Most amusing but slightly pervy-sounding fantasies are best left that way, according to Nigel Walker, a 58-year-old chartered surveyor from the Isle of Wight who was recently dipped in chocolate and thrown to the lesbians. Walker was granted three wishes in lieu of his £449 + VAT fee for professional services by a leprechaun whose dell had been threatened by a new industrial development on the outskirts of Shanklin.
‘I’d heard that one spoken of many times, so once I had used my first two wishes on a never-ending pint of Strongbow and a wallet that was always full, I thought why not try it,’ said Walker. ‘Well, be careful what you wish for is all I can say.’
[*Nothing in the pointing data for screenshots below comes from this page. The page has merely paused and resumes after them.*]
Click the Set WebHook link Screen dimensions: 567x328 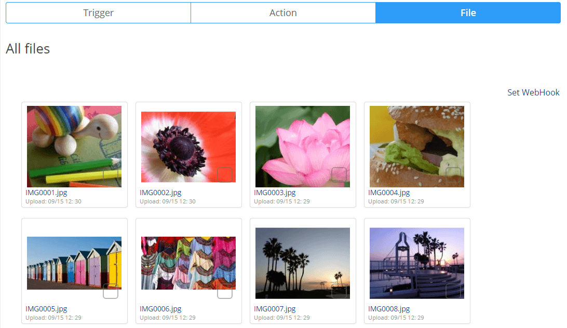pyautogui.click(x=533, y=92)
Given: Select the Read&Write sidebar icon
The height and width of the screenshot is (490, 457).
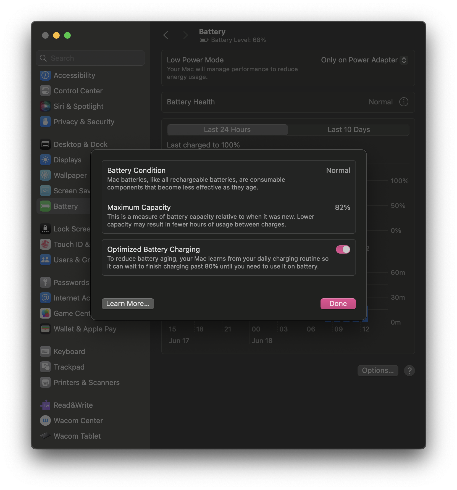Looking at the screenshot, I should point(45,405).
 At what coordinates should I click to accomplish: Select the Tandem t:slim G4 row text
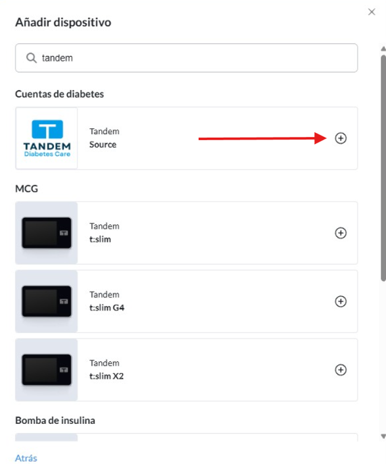click(107, 301)
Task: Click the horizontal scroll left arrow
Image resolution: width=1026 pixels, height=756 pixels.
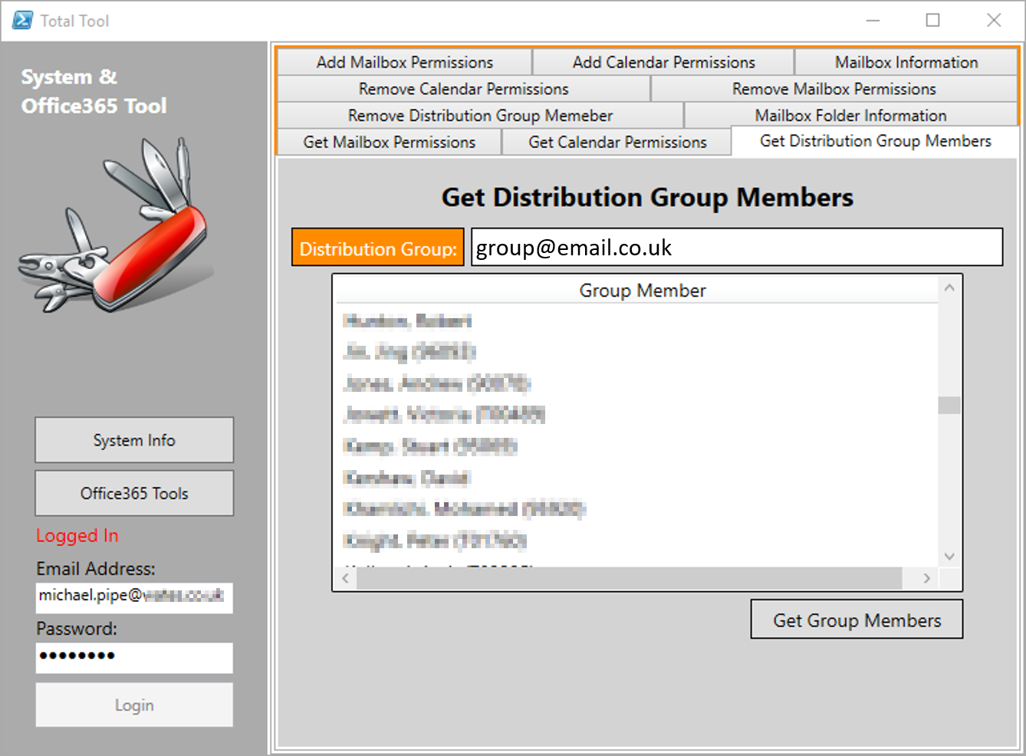Action: coord(346,578)
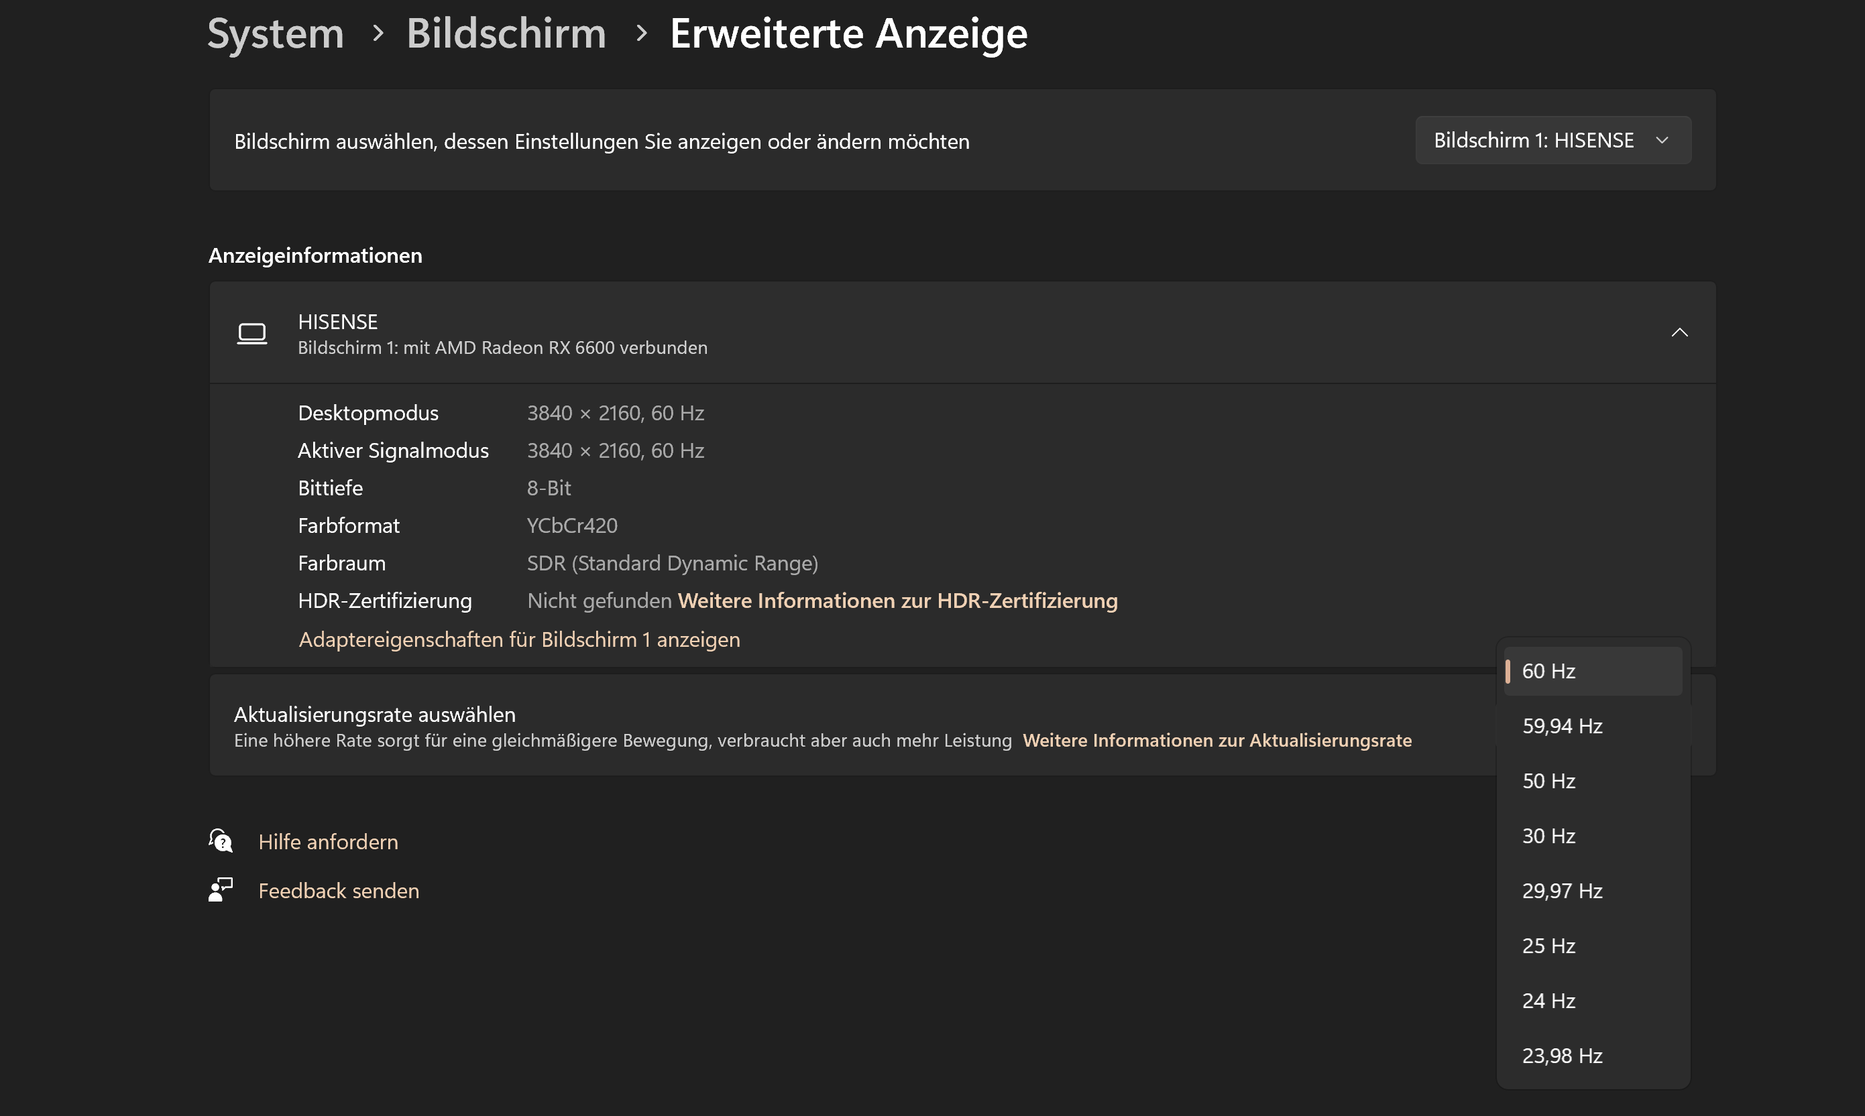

With his skin hot and itchy after being dunked naked but for his size 38 Y-fronts into a vat of liquid Dairy Milk at Cadbury’s, Walker was transported to an LGBT nightclub in Southampton at 10.30 last Thursday night and unceremoniously dumped on the floor, where a small group of revellers looked at him with bemusement.
‘Of the five lesbians who were actually there, one didn’t like chocolate anyway, three did but weren’t up for licking it off a fat middle-aged man, because, obviously, they’re lesbians. The fifth was bi and said she might have given it a go but was on a diet and I didn’t fancy her anyway. In the end, I spent the night paying off the gays to leave me alone, so at least the permanently full wallet came in handy.’
Walker’s wife Marjorie, who had been with him at the time the three wishes were granted, said: ‘Silly old fool. Though to be fair, it didn’t work out too well for me either. I asked for a handsome young man with a twelve-inch tongue who could breathe through his ears. He made an excuse and left. He’s going to be on Britain’s Got Talent next year, apparently.